PASSAGE TO READ>
=== Section Start ===
From what we have seen thus far, COVID-19 appears to be most dangerous to the elderly and infirm, and not to younger and healthier cohorts, to include most schoolchildren. This is a pattern typical to most influenza outbreaks, so it should not be surprising. If these early observations prove to be true over time, I hope we will see our children return to the classroom in the next school year.

Our youngest son, Caleb, will have a truncated senior year of high school this year. I don’t think it’ll affect him much; and, I recall having “senioritis” for my last few months of high school, during which I didn’t much care whether I was present, or not. But, Caleb will be heading to college next year, and missing out on your first year of in-person college would be sad.

Speaking of college, I’m interested to see the possible impacts of this pandemic on higher education. Given all the concerns about rising prices for college, will this experience open up some areas for potential reform? Brick-and-mortar institutions won’t go away, but the past few months may pave the way for more online education in the future. Particularly for some classes, such as large auditorium lectures, a video lecture would probably work just as well. For other classes, such as science labs, a physical environment would still be needed. I expect a boost in community college enrollment, reversing a declining trend over the past decade, and also a rise in online-only or hybrid educational options.
=== Section End ===
YOUR TASKS>
A) In the first paragraph of the passage on COVID-19 and education, which groups of people does the writer name when describing whom the virus is or isn't most dangerous to?
B) Set down the part of the passage on COVID-19 and education from "From what we" up to and including "next school year.", word for word.
The lines that come after this passage aren't needed.

SUPPLIED DATA>
=== Section Start ===
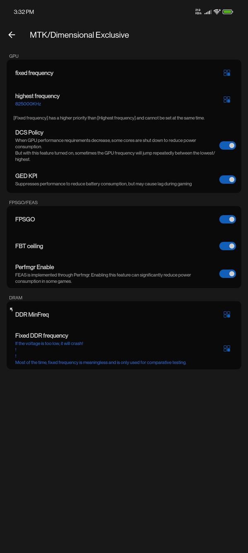Toggle off FBT ceiling
248x553 pixels.
tap(227, 246)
=== Section End ===
PER-TASK ANSWERS>
A)
- the elderly
- the infirm
- younger cohorts
- healthier cohorts
- most schoolchildren

B)
From what we have seen thus far, COVID-19 appears to be most dangerous to the elderly and infirm, and not to younger and healthier cohorts, to include most schoolchildren. This is a pattern typical to most influenza outbreaks, so it should not be surprising. If these early observations prove to be true over time, I hope we will see our children return to the classroom in the next school year.